Cardiovascular system (hypertensive vascular disease) [51][52]
- Left ventricular hypertrophy, hypertrophic cardiomyopathy, dilated cardiomyopathy
- Congestive heart failure
- Coronary artery disease and myocardial infarction
- Atrial fibrillation
- Aortic aneurysm
- Aortic dissection
- Carotid artery stenosis
- Peripheral artery disease
- Atherosclerosis
Brain [51][52][53]
- Stroke , TIA
- Subcortical leukoencephalopathy
- Cognitive changes such as memory loss
Kidneys [52][54]
-
Hypertensive nephrosclerosis: a renal vascular injury secondary to long-standing arterial hypertension
- Pathophysiology: chronic hypertension → hypertrophy of medial and intimal layers → narrowing of afferent arterioles → ↓ glomerular blood flow → glomerular and tubular ischemia → arteriolonephrosclerosis and fibrosis (focal segmental glomerulosclerosis) → end-stage renal disease
- Clinical findings
- Initially microalbuminuria and microhematuria
- ↑ BUN, Cr, and uric acid levels
- Nephrosclerosis with proteinuria (usually < 1 g/day) and progressive renal failure occur with disease progression.

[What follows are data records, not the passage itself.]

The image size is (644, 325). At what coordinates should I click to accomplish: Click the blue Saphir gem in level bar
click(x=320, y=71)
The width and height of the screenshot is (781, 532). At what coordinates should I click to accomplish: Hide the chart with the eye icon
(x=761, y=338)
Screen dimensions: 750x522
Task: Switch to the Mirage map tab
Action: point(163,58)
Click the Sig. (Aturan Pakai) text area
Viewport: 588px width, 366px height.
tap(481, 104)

- Diagnostics: renal biopsy shows vascular, glomerular, and tubulointerstitial changes [55]
- Arterial and arteriolar medial hypertrophy, intimal thickening, and hyalinosis
- Global glomerulosclerosis (more common) or focal segmental glomerulosclerosis
- Tubulointerstitial fibrosis
- Treatment: ACE-inhibitors (first-line), ARBs
- Chronic kidney disease
Eyes [51][52]
-
Hypertensive retinopathy
- Arteriosclerotic and hypertension-related changes of the retinal vessels
- Initial reactive vasoconstriction (vasospasm), followed by sclerosis with breakdown of blood-retinal barrier and subsequent hemorrhage and exudation
-
Fundoscopic examination
- Cotton wool spots
- Retinal hemorrhages (i.e., flame-shaped hemorrhages)
- Microaneurysms
- Macular star (results from exudation into the macula)
- Hard exudates
-
Arteriovenous nicking: a tapering of a retinal venule at the point where a retinal arteriole crosses the retinal venule
- Hourglass shape on fundoscopic examination
- Associated with advanced hypertensive retinopathy.
- Elschnig spots: multiple, round, brown-black spots with a bright ring that are scattered throughout the retina
- Marked swelling and prominence of the optic disk with indistinct borders due to papilledema and optic atrophy (end-stage disease)
- The presence of papilledema in a hypertensive patient may indicate a hypertensive crisis and warrants urgent lowering of blood pressure (see “Hypertensive crisis”).
Classification system according to Keith-Wagener-Barker [51] | ||
---|---|---|
Grade | Findings | Symptoms |
Grade I | Vessel diameter variation: arteriolar constriction and tortuosity | Usually asymptomatic |
Grade II | Gunn sign and marked constriction of vessels and sclerosis of arterioles | |
Grade III | Cotton wool exudates, hard exudates, retinal hemorrhage, retinal edema, macular star formation | Decreased and/or blurred vision, headaches |
Grade IV | Papilledema, optic atrophy |
Local treatment of retinopathy is not possible, therefore, systemic reduction of blood pressure is critical.
We list the most important complications. The selection is not exhaustive.